There are other great service providers and I truly believe it does not really matter which one you pick. One aspect of my decision to go with Proton was that they also offer cloud storage and a calendar solution. This surely comes in handy, as I am also planning on taking all my files away from Dropbox, Onedrive, and GDrive.

Eventually I stopped using Gmail. It took me a while to get through all the steps below. A custom domain already is mine, but this is not actually a requirement.

Migrating away from Gmail—step by step

  1. Sign up on ProtonMail
  2. Add paid subscription to your account (optional, but available free storage might not be enough; see pricing)
  3. Configure Gmail to forward everything to ProtonMail, so Gmail ‘shadows’ ProtonMail
    • In case someone does not know my new email-address yet, I will still receive it
    • Moreover, it is possible to return to Gmail, if I am not satisfied or regret moving away from Gmail (I won’t, but it feels ‘safer’)
  4. Use Proton’s Easy Switch to migrate (copy) all existing emails from Gmail to ProtonMail
  5. Connect custom domain to ProtonMail
    • That wizard was a pleasant experience
    • I only struggled one time with setting up the MX record properly, because I forgot to add the required full stops at the end of the domains
  6. Update all accounts and services to send emails to the new email-addresses
    • This last step was the most satisfying, albeit the most time-consuming
    • It was a good opportunity to delete old and unused accounts
    • I simply went through my password manager—entry by entry—and updated (or deleted) every account

It’s not all sunshine and roses

Of course, there are downsides:

  • Due to the integration of Gmail and Google calendar, accepted invitations are not synchronised anymore. This feature is still being implemented, but it might be important to know for some.
  • Google’s Gmail App feels polished. The ProtonMail App does not give me that feeling yet, even though I would say it is a well implemented app. I do not use my phone often to write emails, anyway. Reading them works perfectly well.
  • The (email) web app also feels unfinished at times. For example, it is not possible yet to change the size of inlined images. Currently, I can only inline an image with a fixed size or add it as attachment to an email.

Bottom line

  • It feels like true freedom. I am not looking back and only regret not having this done much earlier.
  • I know, Proton could block me, just like Google could. But: my accounts are connected to my custom domain. I could move to another third party provider, just by reconfiguring my DNS record or even setting up an email-server at home, if necessary.
  • It costs money.
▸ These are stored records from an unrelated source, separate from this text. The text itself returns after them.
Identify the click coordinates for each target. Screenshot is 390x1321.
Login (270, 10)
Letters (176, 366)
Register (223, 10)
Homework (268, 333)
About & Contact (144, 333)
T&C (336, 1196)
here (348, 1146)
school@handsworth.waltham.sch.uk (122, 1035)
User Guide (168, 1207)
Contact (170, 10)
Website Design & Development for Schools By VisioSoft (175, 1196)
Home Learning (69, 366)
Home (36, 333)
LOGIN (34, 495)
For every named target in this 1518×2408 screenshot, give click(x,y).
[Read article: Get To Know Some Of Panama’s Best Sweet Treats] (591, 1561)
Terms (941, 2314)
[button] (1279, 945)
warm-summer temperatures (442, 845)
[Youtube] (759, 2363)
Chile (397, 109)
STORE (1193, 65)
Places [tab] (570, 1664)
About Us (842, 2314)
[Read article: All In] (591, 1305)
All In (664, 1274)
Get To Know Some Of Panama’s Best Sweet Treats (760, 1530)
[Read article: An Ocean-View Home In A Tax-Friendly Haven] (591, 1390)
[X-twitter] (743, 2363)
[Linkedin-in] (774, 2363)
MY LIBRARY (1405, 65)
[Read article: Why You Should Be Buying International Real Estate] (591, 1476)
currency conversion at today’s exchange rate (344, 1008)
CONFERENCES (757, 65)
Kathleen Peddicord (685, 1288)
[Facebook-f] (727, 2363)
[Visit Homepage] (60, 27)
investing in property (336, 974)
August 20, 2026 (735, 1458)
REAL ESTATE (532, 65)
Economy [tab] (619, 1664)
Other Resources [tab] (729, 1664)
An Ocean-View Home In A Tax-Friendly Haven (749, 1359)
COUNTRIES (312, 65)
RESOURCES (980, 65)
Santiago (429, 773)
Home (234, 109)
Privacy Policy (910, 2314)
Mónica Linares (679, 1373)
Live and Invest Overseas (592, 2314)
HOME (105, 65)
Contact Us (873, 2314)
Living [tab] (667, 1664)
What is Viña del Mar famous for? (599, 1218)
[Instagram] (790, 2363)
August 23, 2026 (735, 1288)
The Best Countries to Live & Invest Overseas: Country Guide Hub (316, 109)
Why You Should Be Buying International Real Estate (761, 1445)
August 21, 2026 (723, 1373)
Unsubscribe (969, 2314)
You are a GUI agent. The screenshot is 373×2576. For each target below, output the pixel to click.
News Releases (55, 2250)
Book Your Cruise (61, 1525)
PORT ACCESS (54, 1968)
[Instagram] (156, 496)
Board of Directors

However, a free Gmail account also comes with costs. I am tired of giving companies like Google any more power than they already have. They stopped being the good guys a long time ago.

UPDATE By now, I have received my own referral link from Proton. If you want to test Proton’s paid features for free for one month, you can click here to test them. If you decide to continue using Proton and become a paying customer, I will receive a small reward (though I’m not sure how much, as it hasn’t happened yet).


  1. I recommend to also check out Tutanota and FastMail, but there are several other services, which I did not take into consideration, because I did not know them at the time.